11 and have given the weighed money into the hands of those doing the work, those inspecting the house of YHWH, and they bring it out to those working in the wood, and to builders who are working in the house of YHWH,
En zij gaven het geld wel gewogen in handen der verzorgers van dat werk, die gesteld waren over het huis des HEEREN; en zij besteedden het uit aan de timmerlieden en aan de bouwlieden, die het huis des HEEREN vermaakten;
12 and to those [repairing] the wall, and to hewers of stone, and to buy wood and hewn stones to strengthen the breach of the house of YHWH, and for all that goes out on the house, to strengthen it.
En aan de metselaren, en aan de steenhouwers, en om hout en gehouwen stenen te kopen, om de breuken van het huis des HEEREN te verbeteren, en voor al wat uitgegeven werd voor het huis, om dat te beteren.
13 Only, there is not made for the house of YHWH basins of silver, snuffers, bowls, trumpets, any vessel of gold, and vessel of silver, out of the money that is brought into the house of YHWH;
Evenwel werden niet gemaakt voor het huis des HEEREN zilveren schalen, gaffelen, sprengbekkens, trompetten, noch enig gouden vat, of zilveren vat, van het geld, dat ten huize des HEEREN gebracht werd.
14 for they give it to those doing the work, and they have strengthened the house of YHWH with it,
Maar zij gaven dat aan degenen, die het werk deden; en zij verbeterden daarmede het huis des HEEREN.
15 and they do not reckon with the men into whose hand they give the money to give to those doing the work, for they are dealing in faithfulness.
Daartoe eisten zij geen rekening van de mannen, wien zij dat geld in hun handen gaven, om aan degenen, die het werk deden, te geven; want zij handelden trouwelijk.

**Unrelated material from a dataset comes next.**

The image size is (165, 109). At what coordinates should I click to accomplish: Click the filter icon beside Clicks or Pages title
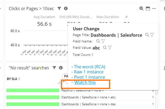pos(59,9)
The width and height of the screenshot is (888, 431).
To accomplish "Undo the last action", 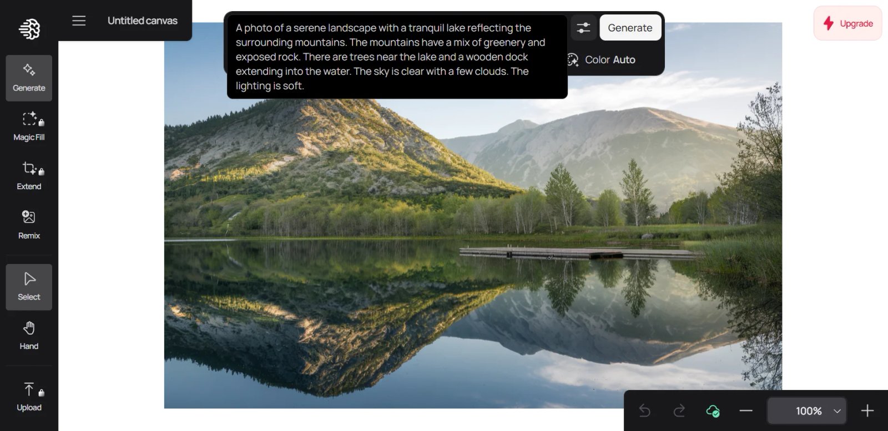I will click(644, 411).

16 The money of a trespass-offering and the money of sin-offerings is not brought into the house of YHWH—it is for the priests.
Het geld van schuldoffer, en het geld van zondofferen werd ten huize des HEEREN niet gebracht; het was voor de priesteren.
17 Then Hazael king of Aram goes up and fights against Gath, and captures it, and Hazael sets his face to go up against Jerusalem;
Toen trok Hazael, de koning van Syrie op, en krijgde tegen Gath, en nam haar in; daarna stelde Hazael zijn aangezicht, om tegen Jeruzalem op te trekken.
18 and Jehoash king of Judah takes all the sanctified things that Jehoshaphat, and Jehoram, and Ahaziah, his fathers, kings of Judah, had sanctified, and his own sanctified things, and all the gold that is found in the treasures of the house of YHWH and of the house of the king, and sends [them] to Hazael king of Aram, and he goes up from off Jerusalem.
Maar Joas, de koning van Juda, nam al de geheiligde dingen, die Josafat, en Joram, en Ahazia, zijn vaderen, de koningen van Juda, geheiligd hadden, en zijn geheiligde dingen, en al het goud, dat gevonden werd in de schatten van het huis des HEEREN, en van het huis des konings, en zond het tot Hazael, den koning van Syrie; toen trok hij op van Jeruzalem.
19 And the rest of the matters of Joash and all that he did, are they not written on the scroll of the Chronicles of the Kings of Judah?
Het overige nu der geschiedenissen van Joas, en al wat hij gedaan heeft, is dat niet geschreven in het boek der kronieken der koningen van Juda?
20 And his servants rise, and make a conspiracy, and strike Joash in the house of Millo, that is going down to Silla.
En zijn knechten stonden op, en maakten een verbintenis, en sloegen Joas, in het huis van Millo, dat afgaat naar Silla;
21 Indeed, Jozachar son of Shimeath, and Jehozabad son of Shemer, his servants, have struck him, and he dies, and they bury him with his fathers in the City of David, and his son Amaziah reigns in his stead.
Want Jozacar, de zoon van Simeath, en Jozabad, de zoon van Somer, zijn knechten, sloegen hem, dat hij stierf; en zij begroeven hem met zijn vaderen in de stad Davids; en Amazia, zijn zoon, werd koning in zijn plaats.